対策はバイナリデータを確認することです。Unicode エスケープシーケンスも役立ちます。なお、豆腐が表示されないように世界中の文字を表示することを目的にしているのが Noto フォントです。
往復変換が保障されない文字
レガシーエンコーディングの文字のなかには Unicode のコードポイントに対応する文字が存在しないことがあります。Unicode のコードポイントから求めることができないレガシーエンコーディングの文字が存在すると言い換えることもできます。
そのため、レガシーエンコーディングと Unicode のあいだで往復変換すると、変換前とは異なる文字に置き換わってしまうことがあります。肉眼では区別がつかない文字であっても、まったく違うデータになっている可能性があります。
マイクロソフトは SHIFT-JIS と Unicode のあいだで往復変換が保障されない文字のリストを公開し、注意を促しています。
往復変換が保障されないほかの事例は文字が定義されていない範囲です。この場合、ライブラリによって戻り値が異なったり、想定しない戻り値になる可能性があります。
想定しない文字の変換
想定しない文字を変換してしまう事例として PHP の mb_strtoupper
、mb_strtolower
、mb_convert_case
を取り上げます。確認したバージョンは PHP 7.1 です。これらの関数は大文字小文字変換をする関数です。問題は内部の処理において文字列を UTF-32 に変換してから大文字小文字を変換し、再び、もとのエンコーディングに戻すことをしています。そのため、大文字小文字以外の往復変換が保障され以内文字も変換してしまう問題を抱えています。具体的な文字は前述のマイクロソフトのサイトで確認できます。
大文字小文字は身近な処理ですが、トルコ語のような言語、ロケールごとの対応、半角だけでなく全角の大文字小文字を変換することなど以外と複雑です。全角半角の変換は ICU の Transliterator を使うことができます。
複数の変換候補のある絵文字
絵文字の変換は一対多の事例です。絵文字が Unicode に登録される前、通信キャリアはレガシーエンコーディングのコードポイントに独自の割り当てをしていました。Unicode の絵文字をレガシーエンコーディングに変換する場合、複数の変換候補から1つ選ばなければならないということです。PHP の場合、通信キャリアの名前を冠したエンコーディング (SJIS-Mobile#DOCOMO
) の名前を登録しています。
変換表が導入されていない場合、想定しない文字に変換されてしまう可能性があります。また、通信キャリアの端末ごとに絵文字の形が大きく変わるので、絵文字に込められた意図が失われてしまう可能性があります。

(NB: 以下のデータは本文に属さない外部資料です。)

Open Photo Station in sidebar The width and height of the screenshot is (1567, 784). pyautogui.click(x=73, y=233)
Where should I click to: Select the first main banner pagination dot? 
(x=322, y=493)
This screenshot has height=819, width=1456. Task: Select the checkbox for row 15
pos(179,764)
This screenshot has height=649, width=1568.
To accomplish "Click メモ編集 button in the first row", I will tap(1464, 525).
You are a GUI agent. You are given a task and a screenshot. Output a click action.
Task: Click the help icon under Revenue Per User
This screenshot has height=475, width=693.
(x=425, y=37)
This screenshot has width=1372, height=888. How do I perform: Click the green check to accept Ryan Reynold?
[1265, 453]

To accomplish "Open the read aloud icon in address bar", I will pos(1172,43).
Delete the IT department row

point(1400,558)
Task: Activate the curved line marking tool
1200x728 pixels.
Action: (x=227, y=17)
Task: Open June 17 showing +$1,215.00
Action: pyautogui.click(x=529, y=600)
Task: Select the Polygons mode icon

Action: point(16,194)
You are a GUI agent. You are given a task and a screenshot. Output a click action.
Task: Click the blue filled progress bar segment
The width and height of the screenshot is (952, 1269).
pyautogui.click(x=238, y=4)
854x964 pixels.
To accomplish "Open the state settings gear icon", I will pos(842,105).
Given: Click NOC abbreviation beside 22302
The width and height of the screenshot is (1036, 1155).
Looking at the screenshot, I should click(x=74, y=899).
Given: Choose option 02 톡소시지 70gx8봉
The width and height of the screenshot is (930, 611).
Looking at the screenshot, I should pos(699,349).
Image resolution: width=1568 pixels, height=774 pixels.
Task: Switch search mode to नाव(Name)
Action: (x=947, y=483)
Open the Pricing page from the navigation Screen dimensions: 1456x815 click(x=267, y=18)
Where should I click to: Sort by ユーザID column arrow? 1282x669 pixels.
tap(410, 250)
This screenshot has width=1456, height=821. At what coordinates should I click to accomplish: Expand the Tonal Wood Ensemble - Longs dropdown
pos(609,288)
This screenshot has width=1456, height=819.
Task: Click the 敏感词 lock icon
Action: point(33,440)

ミャンマーでも絵文字と似た問題があります。フォント作成者ごとに Unicode のコードポイントに独自の割り当てをしているために、フォントを変更すると、文字を正しく表示できなくなります。正しく文字を表示するには、元のフォントのコードポイントから切替先のフォントのコードポイントへの対応表およびそれを使ったツールが必要になります。